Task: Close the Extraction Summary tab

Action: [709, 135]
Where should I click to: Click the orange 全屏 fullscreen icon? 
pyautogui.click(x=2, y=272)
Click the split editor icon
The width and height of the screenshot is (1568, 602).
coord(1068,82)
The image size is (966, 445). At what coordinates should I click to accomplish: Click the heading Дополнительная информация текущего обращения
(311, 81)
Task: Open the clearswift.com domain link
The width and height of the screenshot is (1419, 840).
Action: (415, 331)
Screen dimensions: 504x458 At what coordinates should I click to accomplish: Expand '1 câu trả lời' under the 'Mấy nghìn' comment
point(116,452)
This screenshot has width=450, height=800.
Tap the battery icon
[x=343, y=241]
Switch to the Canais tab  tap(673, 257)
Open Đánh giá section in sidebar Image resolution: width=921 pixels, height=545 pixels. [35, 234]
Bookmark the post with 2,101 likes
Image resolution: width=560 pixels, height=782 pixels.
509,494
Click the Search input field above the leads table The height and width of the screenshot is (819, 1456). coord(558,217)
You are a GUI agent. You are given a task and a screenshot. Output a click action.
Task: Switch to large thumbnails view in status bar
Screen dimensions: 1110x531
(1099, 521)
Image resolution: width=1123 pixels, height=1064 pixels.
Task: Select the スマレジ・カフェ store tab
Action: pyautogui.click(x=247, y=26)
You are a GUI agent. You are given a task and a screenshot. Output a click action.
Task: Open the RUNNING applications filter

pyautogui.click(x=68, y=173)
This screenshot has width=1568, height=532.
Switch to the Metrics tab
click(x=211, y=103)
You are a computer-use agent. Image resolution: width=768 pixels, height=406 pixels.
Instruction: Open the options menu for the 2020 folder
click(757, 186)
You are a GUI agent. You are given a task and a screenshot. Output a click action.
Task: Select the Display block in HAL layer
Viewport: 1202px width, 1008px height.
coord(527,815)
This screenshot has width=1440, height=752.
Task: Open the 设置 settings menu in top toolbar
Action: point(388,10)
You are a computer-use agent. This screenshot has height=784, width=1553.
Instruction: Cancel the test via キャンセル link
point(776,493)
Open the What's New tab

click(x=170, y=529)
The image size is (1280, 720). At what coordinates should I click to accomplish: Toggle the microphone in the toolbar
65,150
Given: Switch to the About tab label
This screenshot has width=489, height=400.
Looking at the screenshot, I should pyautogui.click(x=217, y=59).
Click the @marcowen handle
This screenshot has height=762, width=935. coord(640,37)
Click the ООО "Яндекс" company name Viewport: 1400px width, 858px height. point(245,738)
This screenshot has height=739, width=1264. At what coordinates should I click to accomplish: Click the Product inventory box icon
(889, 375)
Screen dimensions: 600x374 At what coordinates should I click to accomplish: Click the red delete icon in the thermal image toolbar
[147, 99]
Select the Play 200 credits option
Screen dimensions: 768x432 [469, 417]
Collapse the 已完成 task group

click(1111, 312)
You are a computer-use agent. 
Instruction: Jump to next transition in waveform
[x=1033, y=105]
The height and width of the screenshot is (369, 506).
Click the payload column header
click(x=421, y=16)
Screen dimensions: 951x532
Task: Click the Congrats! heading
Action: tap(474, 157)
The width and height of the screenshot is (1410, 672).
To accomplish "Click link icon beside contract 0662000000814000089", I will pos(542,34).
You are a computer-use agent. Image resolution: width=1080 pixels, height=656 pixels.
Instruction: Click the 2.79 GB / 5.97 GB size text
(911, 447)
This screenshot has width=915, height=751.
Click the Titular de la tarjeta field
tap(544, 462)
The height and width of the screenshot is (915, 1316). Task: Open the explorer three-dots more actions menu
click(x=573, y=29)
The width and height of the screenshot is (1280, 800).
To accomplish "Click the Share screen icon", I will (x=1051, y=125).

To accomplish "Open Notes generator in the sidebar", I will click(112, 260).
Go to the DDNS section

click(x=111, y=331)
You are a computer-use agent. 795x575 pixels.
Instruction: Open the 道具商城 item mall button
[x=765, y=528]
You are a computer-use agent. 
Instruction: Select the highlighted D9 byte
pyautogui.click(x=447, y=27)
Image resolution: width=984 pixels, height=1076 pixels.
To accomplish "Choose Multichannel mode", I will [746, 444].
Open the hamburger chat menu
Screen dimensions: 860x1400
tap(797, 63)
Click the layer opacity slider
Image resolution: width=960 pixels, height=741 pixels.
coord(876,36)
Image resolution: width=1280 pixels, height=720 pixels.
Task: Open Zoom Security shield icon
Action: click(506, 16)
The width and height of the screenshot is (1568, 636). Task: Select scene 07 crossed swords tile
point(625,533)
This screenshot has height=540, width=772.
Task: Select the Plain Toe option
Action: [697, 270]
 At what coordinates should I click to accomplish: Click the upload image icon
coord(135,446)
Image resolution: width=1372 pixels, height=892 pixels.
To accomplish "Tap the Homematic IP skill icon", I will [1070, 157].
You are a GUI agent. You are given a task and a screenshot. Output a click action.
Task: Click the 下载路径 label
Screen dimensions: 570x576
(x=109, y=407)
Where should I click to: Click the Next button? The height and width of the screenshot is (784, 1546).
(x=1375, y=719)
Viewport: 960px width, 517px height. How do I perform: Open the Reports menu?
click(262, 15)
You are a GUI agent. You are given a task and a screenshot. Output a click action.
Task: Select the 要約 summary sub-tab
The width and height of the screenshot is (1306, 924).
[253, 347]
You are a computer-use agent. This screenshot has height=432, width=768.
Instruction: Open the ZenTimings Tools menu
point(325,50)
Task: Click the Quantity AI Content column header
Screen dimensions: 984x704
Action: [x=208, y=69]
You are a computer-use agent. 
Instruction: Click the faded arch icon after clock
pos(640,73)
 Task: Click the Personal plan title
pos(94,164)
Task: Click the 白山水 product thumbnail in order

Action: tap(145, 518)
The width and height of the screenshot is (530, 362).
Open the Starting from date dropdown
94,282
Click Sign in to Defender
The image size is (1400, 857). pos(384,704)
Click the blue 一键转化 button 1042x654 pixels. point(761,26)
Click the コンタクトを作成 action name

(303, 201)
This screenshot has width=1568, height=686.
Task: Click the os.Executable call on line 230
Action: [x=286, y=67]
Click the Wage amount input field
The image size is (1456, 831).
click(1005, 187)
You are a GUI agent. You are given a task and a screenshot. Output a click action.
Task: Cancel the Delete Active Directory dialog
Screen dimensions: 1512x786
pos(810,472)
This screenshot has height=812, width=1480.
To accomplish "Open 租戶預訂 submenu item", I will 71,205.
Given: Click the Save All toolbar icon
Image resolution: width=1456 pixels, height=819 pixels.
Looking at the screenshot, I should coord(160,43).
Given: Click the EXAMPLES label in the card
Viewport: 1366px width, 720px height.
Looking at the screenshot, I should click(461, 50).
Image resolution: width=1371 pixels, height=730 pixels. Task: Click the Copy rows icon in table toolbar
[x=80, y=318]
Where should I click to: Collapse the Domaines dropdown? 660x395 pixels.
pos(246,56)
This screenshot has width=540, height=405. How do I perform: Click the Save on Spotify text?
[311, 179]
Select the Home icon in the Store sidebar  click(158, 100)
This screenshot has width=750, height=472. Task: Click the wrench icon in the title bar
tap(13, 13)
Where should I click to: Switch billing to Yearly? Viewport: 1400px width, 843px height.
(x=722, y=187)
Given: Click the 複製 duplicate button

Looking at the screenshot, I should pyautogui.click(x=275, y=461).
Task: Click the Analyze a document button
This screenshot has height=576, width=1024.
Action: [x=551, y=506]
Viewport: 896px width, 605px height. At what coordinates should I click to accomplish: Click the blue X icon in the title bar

--------

What is being asked
Copy the lines above word for word.

Full response
Task: Close the Extraction Summary tab

Action: [709, 135]
Where should I click to: Click the orange 全屏 fullscreen icon? 
pyautogui.click(x=2, y=272)
Click the split editor icon
The width and height of the screenshot is (1568, 602).
coord(1068,82)
The image size is (966, 445). At what coordinates should I click to accomplish: Click the heading Дополнительная информация текущего обращения
(311, 81)
Task: Open the clearswift.com domain link
The width and height of the screenshot is (1419, 840).
Action: (415, 331)
Screen dimensions: 504x458 At what coordinates should I click to accomplish: Expand '1 câu trả lời' under the 'Mấy nghìn' comment
point(116,452)
This screenshot has width=450, height=800.
Tap the battery icon
[x=343, y=241]
Switch to the Canais tab  tap(673, 257)
Open Đánh giá section in sidebar Image resolution: width=921 pixels, height=545 pixels. [35, 234]
Bookmark the post with 2,101 likes
Image resolution: width=560 pixels, height=782 pixels.
509,494
Click the Search input field above the leads table The height and width of the screenshot is (819, 1456). coord(558,217)
You are a GUI agent. You are given a task and a screenshot. Output a click action.
Task: Switch to large thumbnails view in status bar
Screen dimensions: 1110x531
(1099, 521)
Image resolution: width=1123 pixels, height=1064 pixels.
Task: Select the スマレジ・カフェ store tab
Action: pyautogui.click(x=247, y=26)
You are a GUI agent. You are given a task and a screenshot. Output a click action.
Task: Open the RUNNING applications filter

pyautogui.click(x=68, y=173)
This screenshot has width=1568, height=532.
Switch to the Metrics tab
click(x=211, y=103)
You are a computer-use agent. Image resolution: width=768 pixels, height=406 pixels.
Instruction: Open the options menu for the 2020 folder
click(757, 186)
You are a GUI agent. You are given a task and a screenshot. Output a click action.
Task: Select the Display block in HAL layer
Viewport: 1202px width, 1008px height.
coord(527,815)
This screenshot has width=1440, height=752.
Task: Open the 设置 settings menu in top toolbar
Action: point(388,10)
You are a computer-use agent. This screenshot has height=784, width=1553.
Instruction: Cancel the test via キャンセル link
point(776,493)
Open the What's New tab

click(x=170, y=529)
The image size is (1280, 720). At what coordinates should I click to accomplish: Toggle the microphone in the toolbar
65,150
Given: Switch to the About tab label
This screenshot has width=489, height=400.
Looking at the screenshot, I should pyautogui.click(x=217, y=59).
Click the @marcowen handle
This screenshot has height=762, width=935. coord(640,37)
Click the ООО "Яндекс" company name Viewport: 1400px width, 858px height. point(245,738)
This screenshot has height=739, width=1264. At what coordinates should I click to accomplish: Click the Product inventory box icon
(889, 375)
Screen dimensions: 600x374 At what coordinates should I click to accomplish: Click the red delete icon in the thermal image toolbar
[147, 99]
Select the Play 200 credits option
Screen dimensions: 768x432 [469, 417]
Collapse the 已完成 task group

click(1111, 312)
You are a computer-use agent. 
Instruction: Jump to next transition in waveform
[x=1033, y=105]
The height and width of the screenshot is (369, 506).
Click the payload column header
click(x=421, y=16)
Screen dimensions: 951x532
Task: Click the Congrats! heading
Action: tap(474, 157)
The width and height of the screenshot is (1410, 672).
To accomplish "Click link icon beside contract 0662000000814000089", I will pos(542,34).
You are a computer-use agent. Image resolution: width=1080 pixels, height=656 pixels.
Instruction: Click the 2.79 GB / 5.97 GB size text
(911, 447)
This screenshot has width=915, height=751.
Click the Titular de la tarjeta field
tap(544, 462)
The height and width of the screenshot is (915, 1316). Task: Open the explorer three-dots more actions menu
click(x=573, y=29)
The width and height of the screenshot is (1280, 800).
To accomplish "Click the Share screen icon", I will (x=1051, y=125).

To accomplish "Open Notes generator in the sidebar", I will click(112, 260).
Go to the DDNS section

click(x=111, y=331)
You are a computer-use agent. 795x575 pixels.
Instruction: Open the 道具商城 item mall button
[x=765, y=528]
You are a computer-use agent. 
Instruction: Select the highlighted D9 byte
pyautogui.click(x=447, y=27)
Image resolution: width=984 pixels, height=1076 pixels.
To accomplish "Choose Multichannel mode", I will [746, 444].
Open the hamburger chat menu
Screen dimensions: 860x1400
tap(797, 63)
Click the layer opacity slider
Image resolution: width=960 pixels, height=741 pixels.
coord(876,36)
Image resolution: width=1280 pixels, height=720 pixels.
Task: Open Zoom Security shield icon
Action: click(506, 16)
The width and height of the screenshot is (1568, 636). Task: Select scene 07 crossed swords tile
point(625,533)
This screenshot has height=540, width=772.
Task: Select the Plain Toe option
Action: [697, 270]
 At what coordinates should I click to accomplish: Click the upload image icon
coord(135,446)
Image resolution: width=1372 pixels, height=892 pixels.
To accomplish "Tap the Homematic IP skill icon", I will [1070, 157].
You are a GUI agent. You are given a task and a screenshot. Output a click action.
Task: Click the 下载路径 label
Screen dimensions: 570x576
(x=109, y=407)
Where should I click to: Click the Next button? The height and width of the screenshot is (784, 1546).
(x=1375, y=719)
Viewport: 960px width, 517px height. How do I perform: Open the Reports menu?
click(262, 15)
You are a GUI agent. You are given a task and a screenshot. Output a click action.
Task: Select the 要約 summary sub-tab
The width and height of the screenshot is (1306, 924).
[253, 347]
You are a computer-use agent. This screenshot has height=432, width=768.
Instruction: Open the ZenTimings Tools menu
point(325,50)
Task: Click the Quantity AI Content column header
Screen dimensions: 984x704
Action: [x=208, y=69]
You are a computer-use agent. 
Instruction: Click the faded arch icon after clock
pos(640,73)
 Task: Click the Personal plan title
pos(94,164)
Task: Click the 白山水 product thumbnail in order

Action: tap(145, 518)
The width and height of the screenshot is (530, 362).
Open the Starting from date dropdown
94,282
Click Sign in to Defender
The image size is (1400, 857). pos(384,704)
Click the blue 一键转化 button 1042x654 pixels. point(761,26)
Click the コンタクトを作成 action name

(303, 201)
This screenshot has width=1568, height=686.
Task: Click the os.Executable call on line 230
Action: [x=286, y=67]
Click the Wage amount input field
The image size is (1456, 831).
click(1005, 187)
You are a GUI agent. You are given a task and a screenshot. Output a click action.
Task: Cancel the Delete Active Directory dialog
Screen dimensions: 1512x786
pos(810,472)
This screenshot has height=812, width=1480.
To accomplish "Open 租戶預訂 submenu item", I will 71,205.
Given: Click the Save All toolbar icon
Image resolution: width=1456 pixels, height=819 pixels.
Looking at the screenshot, I should coord(160,43).
Given: Click the EXAMPLES label in the card
Viewport: 1366px width, 720px height.
Looking at the screenshot, I should click(461, 50).
Image resolution: width=1371 pixels, height=730 pixels. Task: Click the Copy rows icon in table toolbar
[x=80, y=318]
Where should I click to: Collapse the Domaines dropdown? 660x395 pixels.
pos(246,56)
This screenshot has width=540, height=405. How do I perform: Click the Save on Spotify text?
[311, 179]
Select the Home icon in the Store sidebar  click(158, 100)
This screenshot has width=750, height=472. Task: Click the wrench icon in the title bar
tap(13, 13)
Where should I click to: Switch billing to Yearly? Viewport: 1400px width, 843px height.
(x=722, y=187)
Given: Click the 複製 duplicate button

Looking at the screenshot, I should pyautogui.click(x=275, y=461).
Task: Click the Analyze a document button
This screenshot has height=576, width=1024.
Action: [x=551, y=506]
Viewport: 896px width, 605px height. At what coordinates should I click to accomplish: Click the blue X icon in the title bar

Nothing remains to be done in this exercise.